(Exercise objective) Copy the entries from the start up to and including the line with "The image size", swapping "location" for "position" and leaving everything else unchanged.

(Listed records)
%%

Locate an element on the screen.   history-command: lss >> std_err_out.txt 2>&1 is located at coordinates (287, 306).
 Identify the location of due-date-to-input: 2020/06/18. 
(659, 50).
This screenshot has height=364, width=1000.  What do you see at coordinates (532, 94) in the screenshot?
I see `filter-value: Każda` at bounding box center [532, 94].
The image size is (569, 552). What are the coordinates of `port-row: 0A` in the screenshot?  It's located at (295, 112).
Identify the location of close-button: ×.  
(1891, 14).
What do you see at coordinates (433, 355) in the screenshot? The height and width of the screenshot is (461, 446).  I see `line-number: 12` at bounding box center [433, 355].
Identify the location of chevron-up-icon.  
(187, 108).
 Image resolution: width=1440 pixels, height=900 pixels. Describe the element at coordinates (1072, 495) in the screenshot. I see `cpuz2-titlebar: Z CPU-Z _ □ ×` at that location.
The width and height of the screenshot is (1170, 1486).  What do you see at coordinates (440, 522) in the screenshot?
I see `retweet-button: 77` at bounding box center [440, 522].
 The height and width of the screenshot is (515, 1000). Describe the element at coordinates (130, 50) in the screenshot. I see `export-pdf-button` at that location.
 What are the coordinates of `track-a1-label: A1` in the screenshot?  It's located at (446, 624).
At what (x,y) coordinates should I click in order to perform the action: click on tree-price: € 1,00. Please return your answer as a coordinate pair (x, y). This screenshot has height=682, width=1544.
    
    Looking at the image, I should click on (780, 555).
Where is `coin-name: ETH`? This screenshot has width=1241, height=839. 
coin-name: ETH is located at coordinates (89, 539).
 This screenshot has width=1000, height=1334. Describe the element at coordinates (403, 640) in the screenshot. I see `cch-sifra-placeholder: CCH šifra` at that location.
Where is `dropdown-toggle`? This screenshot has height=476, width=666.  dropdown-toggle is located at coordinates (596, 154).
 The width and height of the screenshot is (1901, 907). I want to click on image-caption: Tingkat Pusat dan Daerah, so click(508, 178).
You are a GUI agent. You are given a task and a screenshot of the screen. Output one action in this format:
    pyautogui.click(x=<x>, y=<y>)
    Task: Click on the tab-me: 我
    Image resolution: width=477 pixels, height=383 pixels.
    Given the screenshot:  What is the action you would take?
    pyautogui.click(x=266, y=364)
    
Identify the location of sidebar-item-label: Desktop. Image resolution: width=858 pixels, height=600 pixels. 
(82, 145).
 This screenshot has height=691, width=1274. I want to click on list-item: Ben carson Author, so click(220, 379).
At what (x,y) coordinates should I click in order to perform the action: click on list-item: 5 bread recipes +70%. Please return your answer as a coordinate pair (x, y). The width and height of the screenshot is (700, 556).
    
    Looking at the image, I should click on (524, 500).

%%

(Solution)
Locate an element on the screen.   history-command: lss >> std_err_out.txt 2>&1 is located at coordinates (287, 306).
 Identify the position of due-date-to-input: 2020/06/18. 
(659, 50).
This screenshot has height=364, width=1000.  What do you see at coordinates (532, 94) in the screenshot?
I see `filter-value: Każda` at bounding box center [532, 94].
The image size is (569, 552). What are the coordinates of `port-row: 0A` in the screenshot?  It's located at (295, 112).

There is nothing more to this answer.